What are the potential risks associated with the senior notes, such as call features or covenant restrictions? | FFH (Aug 12, 2025) | Candlesense

What are the potential risks associated with the senior notes, such as call features or covenant restrictions?

Key risks to watch for with Fairfax’s C$700 million senior notes

  1. Call‑feature risk – Many senior‑note programs include a make‑whole or “early‑redemption” provision that allows the issuer to buy the notes back before maturity when interest‑rate environments fall or cash‑flow conditions improve. If Fairfax exercises a call, investors are forced to reinvest the proceeds at a potentially lower yield, compressing total return. The call price is usually set at a premium to par, but the premium narrows as the call date approaches, so the effective yield‑to‑call can be materially lower than the original coupon. Traders should monitor any “call‑date” announcements and price the notes with a yield‑to‑call spread to comparable non‑callable securities.
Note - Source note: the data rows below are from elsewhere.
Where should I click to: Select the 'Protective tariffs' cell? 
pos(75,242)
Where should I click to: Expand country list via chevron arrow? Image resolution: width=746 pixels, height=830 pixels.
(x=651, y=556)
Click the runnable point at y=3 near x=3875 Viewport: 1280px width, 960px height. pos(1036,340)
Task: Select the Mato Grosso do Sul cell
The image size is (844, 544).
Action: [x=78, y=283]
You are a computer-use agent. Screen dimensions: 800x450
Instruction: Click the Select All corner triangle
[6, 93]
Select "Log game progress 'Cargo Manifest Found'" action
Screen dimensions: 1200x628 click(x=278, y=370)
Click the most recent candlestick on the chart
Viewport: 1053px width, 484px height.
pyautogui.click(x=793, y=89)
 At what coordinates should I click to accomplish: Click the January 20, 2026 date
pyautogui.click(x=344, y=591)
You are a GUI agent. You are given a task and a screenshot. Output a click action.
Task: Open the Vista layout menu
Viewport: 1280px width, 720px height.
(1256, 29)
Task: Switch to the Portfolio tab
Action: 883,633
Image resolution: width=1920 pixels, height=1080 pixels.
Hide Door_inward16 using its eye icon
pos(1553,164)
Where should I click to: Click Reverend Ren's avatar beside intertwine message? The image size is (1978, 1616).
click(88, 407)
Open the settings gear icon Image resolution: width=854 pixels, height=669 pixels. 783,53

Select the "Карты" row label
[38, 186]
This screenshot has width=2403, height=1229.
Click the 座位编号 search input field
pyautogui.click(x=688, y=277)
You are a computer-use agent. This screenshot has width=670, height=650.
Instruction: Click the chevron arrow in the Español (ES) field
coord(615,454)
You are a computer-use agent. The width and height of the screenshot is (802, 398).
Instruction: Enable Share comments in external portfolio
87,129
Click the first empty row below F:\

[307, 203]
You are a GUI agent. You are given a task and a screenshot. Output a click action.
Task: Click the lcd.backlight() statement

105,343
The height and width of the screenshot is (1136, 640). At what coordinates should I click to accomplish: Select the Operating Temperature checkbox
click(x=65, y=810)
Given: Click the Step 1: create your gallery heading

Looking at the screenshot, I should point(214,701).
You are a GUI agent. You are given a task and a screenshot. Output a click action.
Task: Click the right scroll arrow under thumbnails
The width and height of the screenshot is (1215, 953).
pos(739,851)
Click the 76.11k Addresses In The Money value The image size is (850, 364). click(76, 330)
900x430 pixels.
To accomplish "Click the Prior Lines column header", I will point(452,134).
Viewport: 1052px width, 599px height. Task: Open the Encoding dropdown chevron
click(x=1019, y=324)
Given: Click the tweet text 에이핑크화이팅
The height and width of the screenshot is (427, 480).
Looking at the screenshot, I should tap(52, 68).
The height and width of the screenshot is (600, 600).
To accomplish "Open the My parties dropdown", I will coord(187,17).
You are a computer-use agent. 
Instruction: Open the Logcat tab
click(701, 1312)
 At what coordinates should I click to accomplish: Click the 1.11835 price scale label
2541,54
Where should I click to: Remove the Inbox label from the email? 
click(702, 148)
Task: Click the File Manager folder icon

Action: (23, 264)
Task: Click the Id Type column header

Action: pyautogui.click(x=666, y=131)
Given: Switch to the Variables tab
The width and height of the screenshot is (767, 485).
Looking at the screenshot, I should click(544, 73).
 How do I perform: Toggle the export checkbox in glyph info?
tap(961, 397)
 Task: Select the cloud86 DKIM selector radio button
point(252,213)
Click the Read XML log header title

  2. Covenant‑restriction risk – Senior notes are typically subject to financial covenants (e.g., leverage ratios, minimum cash‑flow coverage, or restrictions on additional debt issuances). A breach—whether from a deteriorating credit profile, a large acquisition, or a swing‑in‑cash‑flow volatility—can trigger a default event, forcing the notes into a “restricted” status. In such a scenario, the market may price the notes at a steep discount, and the liquidity of the secondary market can evaporate. Pay close attention to Fairfax’s disclosed covenant matrix and any recent changes in its balance‑sheet metrics (e.g., debt‑to‑EBITDA, liquidity ratios) that could tighten or relax these covenants.

  3. Credit‑ and liquidity‑risk overlay – Even absent a call or covenant breach, senior notes carry the standard credit risk of the issuer. Fairfax’s credit rating, sector exposure, and macro‑economic outlook (especially Canadian interest‑rate moves) will shape the spread over Treasuries. Because the offering is not intended for U.S. distribution, cross‑border investors may face additional settlement‑or‑tax complexities that can further thin trading volume. A widening spread or a downgrade would amplify the price sensitivity of the notes, making them more volatile than comparable senior unsecured bonds.

Trading implications

  • Position sizing: Limit exposure to a modest portion of the portfolio until the call schedule and covenant terms are fully mapped; use stop‑losses to guard against covenant‑triggered price drops.
  • Yield‑curve positioning: If you anticipate a call, consider a “laddered” approach—hold a portion of the notes and simultaneously position in shorter‑dated, non‑callable securities to preserve carry.
  • Credit monitoring: Set alerts for any rating actions or covenant‑testing events in Fairfax’s quarterly filings. A breach or downgrade could present a short‑opportunity or a defensive exit signal.

By tracking the call dates, covenant thresholds, and Fairfax’s credit health, you can better manage the upside‑capture versus downside‑protection trade‑off inherent in this senior‑note issuance.